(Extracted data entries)
----

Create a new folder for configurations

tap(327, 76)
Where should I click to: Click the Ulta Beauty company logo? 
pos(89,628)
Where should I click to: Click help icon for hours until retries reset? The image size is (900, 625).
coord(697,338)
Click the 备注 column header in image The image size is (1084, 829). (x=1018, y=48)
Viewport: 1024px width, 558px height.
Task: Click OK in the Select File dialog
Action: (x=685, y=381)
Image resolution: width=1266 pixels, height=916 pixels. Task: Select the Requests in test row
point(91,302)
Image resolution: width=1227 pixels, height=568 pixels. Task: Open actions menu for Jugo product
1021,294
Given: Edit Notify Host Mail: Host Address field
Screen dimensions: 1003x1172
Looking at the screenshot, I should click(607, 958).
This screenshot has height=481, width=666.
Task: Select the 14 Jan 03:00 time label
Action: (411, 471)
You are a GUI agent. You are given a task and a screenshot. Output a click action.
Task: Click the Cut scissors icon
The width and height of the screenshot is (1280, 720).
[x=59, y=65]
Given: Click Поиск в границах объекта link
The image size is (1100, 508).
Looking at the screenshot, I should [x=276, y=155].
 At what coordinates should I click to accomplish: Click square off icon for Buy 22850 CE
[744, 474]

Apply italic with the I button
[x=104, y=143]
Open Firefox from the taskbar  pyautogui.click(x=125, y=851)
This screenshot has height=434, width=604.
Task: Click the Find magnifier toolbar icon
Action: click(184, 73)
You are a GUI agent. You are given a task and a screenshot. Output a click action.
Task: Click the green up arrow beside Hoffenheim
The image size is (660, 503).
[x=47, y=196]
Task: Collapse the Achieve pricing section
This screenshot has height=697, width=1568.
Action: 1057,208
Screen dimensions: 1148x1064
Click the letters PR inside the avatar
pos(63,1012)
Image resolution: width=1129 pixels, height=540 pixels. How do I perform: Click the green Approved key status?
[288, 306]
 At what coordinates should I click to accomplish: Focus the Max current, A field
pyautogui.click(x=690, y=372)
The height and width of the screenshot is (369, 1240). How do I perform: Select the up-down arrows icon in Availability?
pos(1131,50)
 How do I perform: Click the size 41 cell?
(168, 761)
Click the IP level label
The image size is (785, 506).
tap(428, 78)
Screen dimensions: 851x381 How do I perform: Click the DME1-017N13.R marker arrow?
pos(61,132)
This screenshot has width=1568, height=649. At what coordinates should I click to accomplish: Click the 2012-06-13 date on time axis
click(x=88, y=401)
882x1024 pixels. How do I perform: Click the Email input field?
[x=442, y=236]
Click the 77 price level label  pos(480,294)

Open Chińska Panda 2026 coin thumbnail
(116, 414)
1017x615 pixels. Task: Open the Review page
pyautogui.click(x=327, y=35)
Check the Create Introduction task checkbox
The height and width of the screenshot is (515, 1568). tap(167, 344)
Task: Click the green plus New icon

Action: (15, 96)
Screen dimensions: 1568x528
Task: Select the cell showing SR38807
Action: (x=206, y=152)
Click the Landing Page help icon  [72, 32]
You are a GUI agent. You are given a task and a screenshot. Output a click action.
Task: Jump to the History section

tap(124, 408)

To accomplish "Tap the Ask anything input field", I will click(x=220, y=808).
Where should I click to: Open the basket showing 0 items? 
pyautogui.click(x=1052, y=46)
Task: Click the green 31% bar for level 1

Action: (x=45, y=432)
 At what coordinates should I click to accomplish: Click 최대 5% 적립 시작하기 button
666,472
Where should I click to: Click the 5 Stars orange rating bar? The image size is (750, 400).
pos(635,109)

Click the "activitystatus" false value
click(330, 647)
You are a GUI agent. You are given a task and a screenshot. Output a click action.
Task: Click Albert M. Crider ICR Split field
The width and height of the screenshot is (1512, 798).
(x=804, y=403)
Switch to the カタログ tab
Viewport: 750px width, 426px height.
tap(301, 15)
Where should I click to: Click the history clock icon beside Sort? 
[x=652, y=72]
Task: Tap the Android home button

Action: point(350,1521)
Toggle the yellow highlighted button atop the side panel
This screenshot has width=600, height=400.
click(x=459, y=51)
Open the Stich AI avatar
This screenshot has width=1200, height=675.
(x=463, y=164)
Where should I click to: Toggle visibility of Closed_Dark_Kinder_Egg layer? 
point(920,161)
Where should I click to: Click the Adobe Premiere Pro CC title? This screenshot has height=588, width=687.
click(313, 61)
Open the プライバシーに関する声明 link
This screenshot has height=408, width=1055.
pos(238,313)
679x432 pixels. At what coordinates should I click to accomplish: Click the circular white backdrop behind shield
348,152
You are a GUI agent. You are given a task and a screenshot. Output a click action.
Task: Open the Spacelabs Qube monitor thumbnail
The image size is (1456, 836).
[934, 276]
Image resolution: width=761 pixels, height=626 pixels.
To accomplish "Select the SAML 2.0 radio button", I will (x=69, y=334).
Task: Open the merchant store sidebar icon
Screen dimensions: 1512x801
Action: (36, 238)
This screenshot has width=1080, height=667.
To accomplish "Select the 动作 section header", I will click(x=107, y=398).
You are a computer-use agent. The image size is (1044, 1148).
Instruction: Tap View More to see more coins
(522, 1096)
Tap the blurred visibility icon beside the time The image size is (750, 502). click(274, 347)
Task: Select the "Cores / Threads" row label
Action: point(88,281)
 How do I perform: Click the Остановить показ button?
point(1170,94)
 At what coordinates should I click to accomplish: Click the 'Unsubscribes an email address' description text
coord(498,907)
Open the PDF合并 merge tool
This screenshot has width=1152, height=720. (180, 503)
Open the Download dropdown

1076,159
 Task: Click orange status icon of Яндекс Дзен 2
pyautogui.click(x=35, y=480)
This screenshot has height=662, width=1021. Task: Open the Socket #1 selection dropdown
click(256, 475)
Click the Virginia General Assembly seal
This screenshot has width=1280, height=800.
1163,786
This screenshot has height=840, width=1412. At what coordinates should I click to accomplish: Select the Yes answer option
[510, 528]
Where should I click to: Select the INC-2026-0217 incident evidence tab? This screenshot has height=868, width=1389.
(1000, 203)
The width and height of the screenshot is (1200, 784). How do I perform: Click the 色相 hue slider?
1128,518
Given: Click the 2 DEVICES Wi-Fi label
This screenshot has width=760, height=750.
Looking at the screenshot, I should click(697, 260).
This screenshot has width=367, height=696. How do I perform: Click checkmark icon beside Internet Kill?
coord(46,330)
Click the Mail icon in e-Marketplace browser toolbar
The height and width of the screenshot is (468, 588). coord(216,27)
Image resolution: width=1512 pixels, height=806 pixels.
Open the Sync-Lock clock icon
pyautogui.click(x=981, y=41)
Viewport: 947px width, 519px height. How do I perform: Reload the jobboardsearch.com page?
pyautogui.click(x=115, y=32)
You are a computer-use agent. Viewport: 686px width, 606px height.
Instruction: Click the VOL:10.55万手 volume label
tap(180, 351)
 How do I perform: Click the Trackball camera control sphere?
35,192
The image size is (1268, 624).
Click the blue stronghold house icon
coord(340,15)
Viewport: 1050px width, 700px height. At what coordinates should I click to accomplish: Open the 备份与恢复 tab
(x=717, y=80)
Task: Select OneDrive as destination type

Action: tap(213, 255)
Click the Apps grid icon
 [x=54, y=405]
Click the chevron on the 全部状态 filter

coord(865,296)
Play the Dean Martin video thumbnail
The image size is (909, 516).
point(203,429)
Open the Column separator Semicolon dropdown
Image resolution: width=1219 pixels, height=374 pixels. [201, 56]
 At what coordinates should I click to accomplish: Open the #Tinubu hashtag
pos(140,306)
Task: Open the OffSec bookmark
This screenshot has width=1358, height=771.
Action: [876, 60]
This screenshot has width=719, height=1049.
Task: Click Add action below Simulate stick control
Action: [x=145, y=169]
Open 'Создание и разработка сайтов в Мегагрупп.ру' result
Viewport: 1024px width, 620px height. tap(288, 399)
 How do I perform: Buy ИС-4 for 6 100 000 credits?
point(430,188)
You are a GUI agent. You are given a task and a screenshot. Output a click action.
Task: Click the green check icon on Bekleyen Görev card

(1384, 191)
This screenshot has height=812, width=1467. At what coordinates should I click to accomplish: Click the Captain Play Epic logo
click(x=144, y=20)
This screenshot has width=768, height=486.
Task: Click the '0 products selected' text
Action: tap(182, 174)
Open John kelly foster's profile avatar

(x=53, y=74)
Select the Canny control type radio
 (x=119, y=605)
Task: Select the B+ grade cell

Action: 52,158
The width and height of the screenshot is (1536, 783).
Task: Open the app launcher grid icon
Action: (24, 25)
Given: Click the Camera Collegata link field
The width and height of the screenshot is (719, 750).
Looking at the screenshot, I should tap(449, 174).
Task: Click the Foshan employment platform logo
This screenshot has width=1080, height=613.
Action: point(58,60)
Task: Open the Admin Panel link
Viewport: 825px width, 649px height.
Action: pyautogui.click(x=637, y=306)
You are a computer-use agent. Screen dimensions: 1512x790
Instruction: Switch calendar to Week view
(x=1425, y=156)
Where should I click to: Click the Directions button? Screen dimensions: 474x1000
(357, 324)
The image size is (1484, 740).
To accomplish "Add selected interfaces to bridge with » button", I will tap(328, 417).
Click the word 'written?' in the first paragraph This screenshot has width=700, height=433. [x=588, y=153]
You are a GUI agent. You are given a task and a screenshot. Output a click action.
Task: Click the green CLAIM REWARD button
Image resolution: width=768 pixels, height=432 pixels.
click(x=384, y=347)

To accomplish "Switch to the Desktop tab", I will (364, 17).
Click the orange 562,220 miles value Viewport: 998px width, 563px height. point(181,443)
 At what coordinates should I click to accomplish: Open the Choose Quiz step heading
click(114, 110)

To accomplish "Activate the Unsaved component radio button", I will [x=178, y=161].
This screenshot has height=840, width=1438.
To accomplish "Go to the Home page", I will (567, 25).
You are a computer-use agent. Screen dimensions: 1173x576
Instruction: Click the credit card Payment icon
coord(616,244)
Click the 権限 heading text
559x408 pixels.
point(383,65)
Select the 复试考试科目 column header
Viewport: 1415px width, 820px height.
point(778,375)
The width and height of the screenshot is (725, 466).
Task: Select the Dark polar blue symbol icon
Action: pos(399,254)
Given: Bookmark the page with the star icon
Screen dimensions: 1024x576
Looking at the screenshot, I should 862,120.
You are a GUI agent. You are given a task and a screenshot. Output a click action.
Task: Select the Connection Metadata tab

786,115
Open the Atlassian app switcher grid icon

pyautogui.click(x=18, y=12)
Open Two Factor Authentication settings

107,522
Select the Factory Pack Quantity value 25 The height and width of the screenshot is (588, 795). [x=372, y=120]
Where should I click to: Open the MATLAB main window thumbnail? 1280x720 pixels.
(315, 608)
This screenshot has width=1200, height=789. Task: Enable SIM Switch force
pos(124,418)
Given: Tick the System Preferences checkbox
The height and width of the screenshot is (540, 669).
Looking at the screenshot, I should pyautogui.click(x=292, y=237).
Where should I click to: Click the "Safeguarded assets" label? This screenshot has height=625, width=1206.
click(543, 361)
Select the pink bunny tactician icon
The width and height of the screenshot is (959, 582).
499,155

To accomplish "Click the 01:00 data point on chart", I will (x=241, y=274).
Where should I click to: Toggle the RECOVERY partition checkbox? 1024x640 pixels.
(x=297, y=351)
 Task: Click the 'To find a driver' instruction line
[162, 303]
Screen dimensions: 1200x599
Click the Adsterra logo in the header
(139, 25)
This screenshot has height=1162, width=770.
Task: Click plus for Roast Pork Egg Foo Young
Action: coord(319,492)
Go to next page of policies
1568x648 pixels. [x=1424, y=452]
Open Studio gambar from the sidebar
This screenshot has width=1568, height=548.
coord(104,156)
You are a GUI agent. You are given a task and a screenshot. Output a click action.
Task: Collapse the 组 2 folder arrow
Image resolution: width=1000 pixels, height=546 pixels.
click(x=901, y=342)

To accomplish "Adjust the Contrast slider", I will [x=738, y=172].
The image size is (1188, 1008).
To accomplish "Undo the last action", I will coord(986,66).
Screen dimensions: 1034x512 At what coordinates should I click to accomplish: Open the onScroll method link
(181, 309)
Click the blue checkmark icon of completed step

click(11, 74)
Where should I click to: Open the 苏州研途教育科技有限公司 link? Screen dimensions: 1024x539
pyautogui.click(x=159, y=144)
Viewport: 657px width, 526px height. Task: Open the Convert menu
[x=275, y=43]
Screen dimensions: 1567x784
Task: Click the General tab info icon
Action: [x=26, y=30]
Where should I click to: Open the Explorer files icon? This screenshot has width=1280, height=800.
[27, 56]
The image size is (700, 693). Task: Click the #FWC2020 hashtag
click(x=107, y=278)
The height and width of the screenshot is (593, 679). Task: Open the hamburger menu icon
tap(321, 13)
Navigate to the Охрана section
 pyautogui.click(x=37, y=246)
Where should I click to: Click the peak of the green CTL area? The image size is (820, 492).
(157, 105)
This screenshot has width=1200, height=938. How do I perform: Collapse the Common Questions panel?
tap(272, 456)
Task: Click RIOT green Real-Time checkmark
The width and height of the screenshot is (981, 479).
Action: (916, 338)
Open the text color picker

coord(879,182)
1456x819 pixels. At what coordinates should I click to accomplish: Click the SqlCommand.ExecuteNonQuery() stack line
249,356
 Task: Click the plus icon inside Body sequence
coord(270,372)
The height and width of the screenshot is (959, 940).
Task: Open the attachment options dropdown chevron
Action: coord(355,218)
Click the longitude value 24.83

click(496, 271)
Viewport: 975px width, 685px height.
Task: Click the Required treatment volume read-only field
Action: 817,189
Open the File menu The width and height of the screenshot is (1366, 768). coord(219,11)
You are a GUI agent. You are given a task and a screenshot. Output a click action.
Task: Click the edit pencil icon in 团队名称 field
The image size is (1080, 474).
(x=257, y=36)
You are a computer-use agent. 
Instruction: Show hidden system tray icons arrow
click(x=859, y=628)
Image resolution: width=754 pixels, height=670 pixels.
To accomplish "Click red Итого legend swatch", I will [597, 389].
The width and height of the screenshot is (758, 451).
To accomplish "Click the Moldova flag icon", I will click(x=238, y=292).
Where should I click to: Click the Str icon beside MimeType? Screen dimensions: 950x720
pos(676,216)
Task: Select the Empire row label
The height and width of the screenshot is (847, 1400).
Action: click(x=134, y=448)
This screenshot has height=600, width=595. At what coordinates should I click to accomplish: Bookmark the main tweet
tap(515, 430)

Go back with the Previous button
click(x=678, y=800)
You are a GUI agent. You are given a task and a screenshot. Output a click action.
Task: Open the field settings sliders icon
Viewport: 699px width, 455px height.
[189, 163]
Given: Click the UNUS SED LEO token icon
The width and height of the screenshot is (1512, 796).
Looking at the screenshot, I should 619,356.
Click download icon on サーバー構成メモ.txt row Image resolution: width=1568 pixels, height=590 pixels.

----

■ What to do: Retype exactly the lines from the start of the entries through the one with "Task: Click the Cut scissors icon"; include both ends.

■ Output for this exercise:
Create a new folder for configurations

tap(327, 76)
Where should I click to: Click the Ulta Beauty company logo? 
pos(89,628)
Where should I click to: Click help icon for hours until retries reset? The image size is (900, 625).
coord(697,338)
Click the 备注 column header in image The image size is (1084, 829). (x=1018, y=48)
Viewport: 1024px width, 558px height.
Task: Click OK in the Select File dialog
Action: (x=685, y=381)
Image resolution: width=1266 pixels, height=916 pixels. Task: Select the Requests in test row
point(91,302)
Image resolution: width=1227 pixels, height=568 pixels. Task: Open actions menu for Jugo product
1021,294
Given: Edit Notify Host Mail: Host Address field
Screen dimensions: 1003x1172
Looking at the screenshot, I should click(607, 958).
This screenshot has height=481, width=666.
Task: Select the 14 Jan 03:00 time label
Action: (411, 471)
You are a GUI agent. You are given a task and a screenshot. Output a click action.
Task: Click the Cut scissors icon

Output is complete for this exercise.